#### PROMPT 1:
Answer these questions from the breast engorgement text:
(a) How many times in 24 hours does it say to breastfeed to keep milk from accumulating?
(b) What breast infection does prolonged engorgement put you at higher risk of?
(c) How often should the cabbage leaves be changed?
#### PROMPT 2:
Rewrite the breast engorgement text from "The treatment of" up to and including "ducts during feeding.", putting "squeezing" in place of "constricting".

#### EXTRACTED TEXT:

⟨

Although painful, for most mothers breast engorgement is a temporary inconvenience which when promptly treated usually subsides in as little as 12 to 48 hours.  On the other hand, if left untreated breast engorgement may lead to other problems.  Prolonged breast engorgement increases the risk of mastitis (a breast infection), due to inadequate milk flow.  The swelling around the areola area may cause the nipple to become flat and taut, making it difficult for the baby to latch-on properly.  A poor latch-on can result in sore or cracked nipples.

Prevention

 

It's not possible to prevent the engorgement that occurs when your milk "comes in".  However, it may be possible to prevent engorgement associated with inadequate drainage of the breast due to missed or delayed feedings.

 

  • Mastering the skill of a deep latch-on will assist to minimizing the discomfort of engorgement and prevent many breastfeeding problems from developing. (See Breastfeeding basics for details.)
  • Breastfeeding as soon as possible after your baby's birth to give him time to learn to breastfeed before your breasts become full and firm.
  • Breastfeed 8 - 12 times in 24 hours to prevent milk from accumulating in your breasts.  There may be times when you need to wake your baby for feeding.
  • Don't restrict your baby's time on the breast by limiting feeding based upon a prescribed number of minutes.
  • If you miss a feeding, hand express or pump to remove the milk.
  • Whenever possible wean gradually.
  • Avoid giving your baby supplements of water or formula unless advised to do so by your health care provider.

Treatment

 

The treatment of breast engorgement usually focuses on relieving symptoms.  Severe breast engorgement generally does  not last for more than 12 to 48 hours.  One or more of the following may help to alleviate the symptoms...

 

  • Take your bra off for feeding to make sure your bra is not constricting your milk ducts during feeding.
  • Before breastfeeding, warm your breasts by taking a warm shower or applying warm moist compress to your breasts for 10 minutes before feeding. Take 2 disposable diapers, put 1 cup of water in each and microwave.  Then mold one around each breast inside your bra.  This will stimulate milk flow.
  • Massage your breast in a circular motion from the chest wall towards your nipple before feeding.
  • Hand express or pump a little milk to soften the areola after warming.  This will make it easier for your baby to latch-on.
  • Breastfeed as often as possible, 8 to 12 times per day.
  • Massage your breast again while feeding.  Along with massage, try breast compression to encourage a greater flow. When your baby loses interest in feeding and slows down or begins to comfort suck, support your breast with your thumb above and fingers below, as far back from the nipple as possible, and gently compress your breast. Keep the pressure up until your baby no longer drinks. Wait a short while and compress again.  (Breast compression is not necessary if your baby is feeding well.) 
  • Allow your baby to finish the first breast first rather than switch sides after a set period of time.
  • If your breasts still feel hard, hand express or pump for comfort i.e. only long enough for your breasts to feel comfortable.
  • If your baby is hungry and refuses the breast offer some expressed milk from spoon, medicine cup, eye dropper or syringe.
  • Apply cold compresses (a bag of frozen peas works well) or chilled diapers.  Add a cup of water to a disposable diaper and chill in the freezer for about 1/2 hour. Better still use chilled cabbage leaves.  Strip the large vein from the cabbage leaf and cut a hole for your nipple.  Wash (to remove any chemicals) and chill before use.  Wear a leaf inside your bra.  Change every 2 hours.  Stop applying the cabbage leaves once you notice the swelling is beginning to lessen.
  • Take a mild pain reliever such as acetaminophen (paracetamol) or ibuprofen.
  • Make sure your clothing, bra, baby carrier or seatbelt do not constrict your breasts.
  • Consult your health care provider if engorgement persists beyond 2 days; if you have increased pain or a fever higher than 101° F (38.4° C); or your notice red streaks on your breast/s.

⟩

#### PROVIDED INFORMATION:
⟨

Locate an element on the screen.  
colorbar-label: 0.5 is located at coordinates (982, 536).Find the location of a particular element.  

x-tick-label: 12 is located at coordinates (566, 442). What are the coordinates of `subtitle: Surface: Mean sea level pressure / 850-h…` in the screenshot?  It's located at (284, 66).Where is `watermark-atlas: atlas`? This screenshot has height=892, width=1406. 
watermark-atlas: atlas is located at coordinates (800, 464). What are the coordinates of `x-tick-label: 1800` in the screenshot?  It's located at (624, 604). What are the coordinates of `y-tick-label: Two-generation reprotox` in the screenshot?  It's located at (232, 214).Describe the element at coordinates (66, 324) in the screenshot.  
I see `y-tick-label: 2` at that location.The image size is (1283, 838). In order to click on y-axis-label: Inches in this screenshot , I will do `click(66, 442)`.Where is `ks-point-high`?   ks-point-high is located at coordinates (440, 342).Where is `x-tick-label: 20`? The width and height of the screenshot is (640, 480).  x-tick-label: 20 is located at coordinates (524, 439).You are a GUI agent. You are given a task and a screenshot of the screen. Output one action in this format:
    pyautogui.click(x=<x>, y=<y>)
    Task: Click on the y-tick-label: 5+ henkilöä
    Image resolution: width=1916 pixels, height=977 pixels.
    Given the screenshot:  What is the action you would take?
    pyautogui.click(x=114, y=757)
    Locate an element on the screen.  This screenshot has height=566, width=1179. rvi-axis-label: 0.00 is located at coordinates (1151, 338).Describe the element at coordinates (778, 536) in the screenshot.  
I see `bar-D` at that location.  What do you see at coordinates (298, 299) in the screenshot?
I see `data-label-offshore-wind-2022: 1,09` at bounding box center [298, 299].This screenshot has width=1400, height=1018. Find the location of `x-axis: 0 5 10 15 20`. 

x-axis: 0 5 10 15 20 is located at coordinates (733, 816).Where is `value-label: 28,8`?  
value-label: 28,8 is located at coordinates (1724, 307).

⟩

#### TASK RESULT 1:
(a) 8 - 12 times
(b) Mastitis
(c) Every 2 hours

#### TASK RESULT 2:
The treatment of breast engorgement usually focuses on relieving symptoms.  Severe breast engorgement generally does  not last for more than 12 to 48 hours.  One or more of the following may help to alleviate the symptoms...

 

  • Take your bra off for feeding to make sure your bra is not squeezing your milk ducts during feeding.